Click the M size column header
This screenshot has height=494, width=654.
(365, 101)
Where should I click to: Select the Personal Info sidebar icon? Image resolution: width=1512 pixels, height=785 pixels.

•••••

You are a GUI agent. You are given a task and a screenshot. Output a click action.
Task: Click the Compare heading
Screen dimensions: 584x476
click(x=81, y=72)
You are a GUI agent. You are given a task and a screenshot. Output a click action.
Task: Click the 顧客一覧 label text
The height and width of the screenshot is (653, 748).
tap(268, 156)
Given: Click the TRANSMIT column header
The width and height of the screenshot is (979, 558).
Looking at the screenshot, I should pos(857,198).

•••••

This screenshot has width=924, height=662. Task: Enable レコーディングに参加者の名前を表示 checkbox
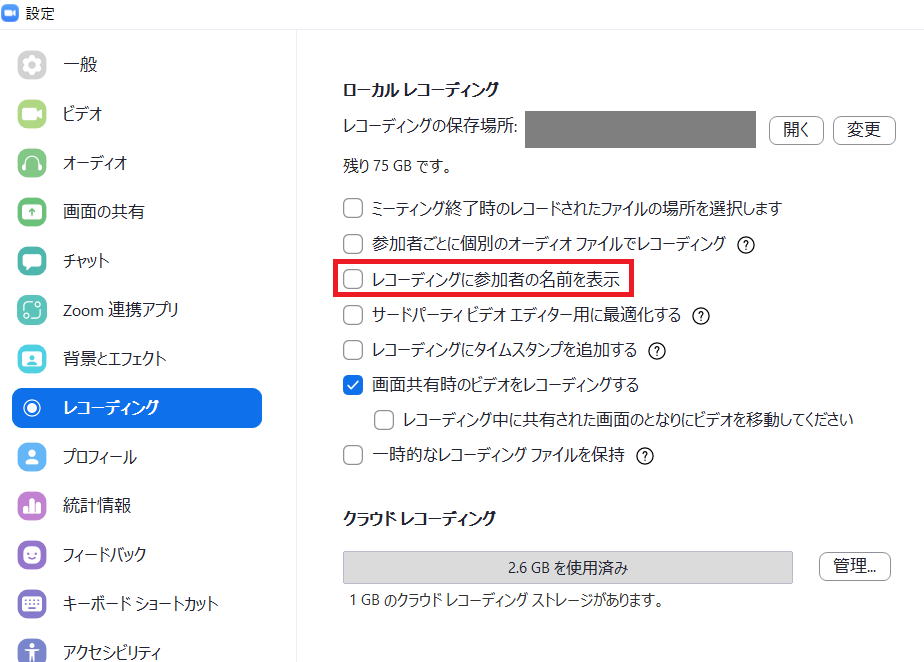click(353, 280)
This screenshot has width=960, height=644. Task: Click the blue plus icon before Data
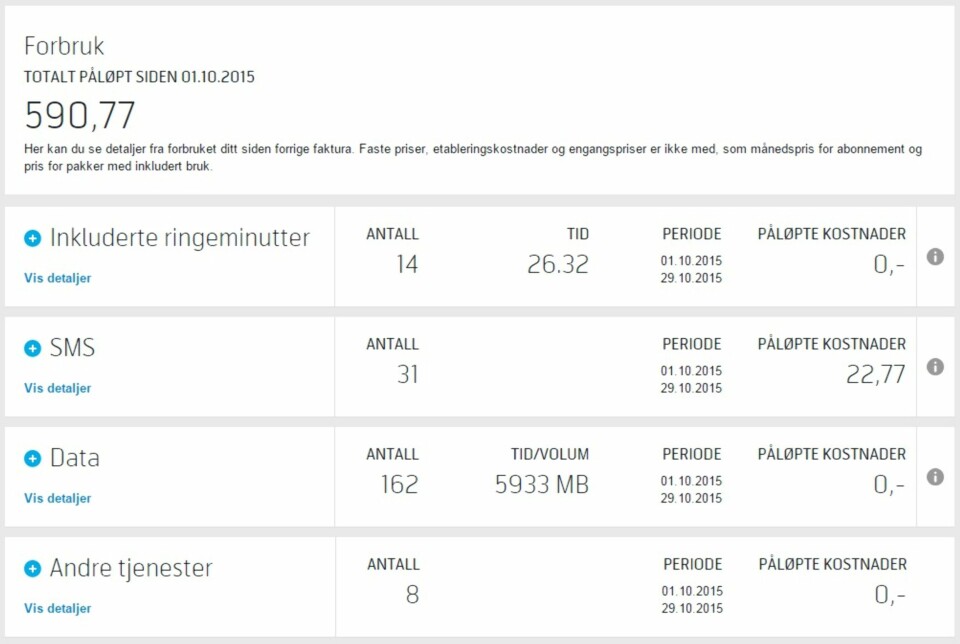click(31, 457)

•••••

- The task -
In the listing above, locate the line containing "Click the M size column header" and the line containing "Where should I", then transcribe both and every line between them verbatim.

- Solution -
Click the M size column header
This screenshot has height=494, width=654.
(365, 101)
Where should I click to: Select the Personal Info sidebar icon? Image resolution: width=1512 pixels, height=785 pixels.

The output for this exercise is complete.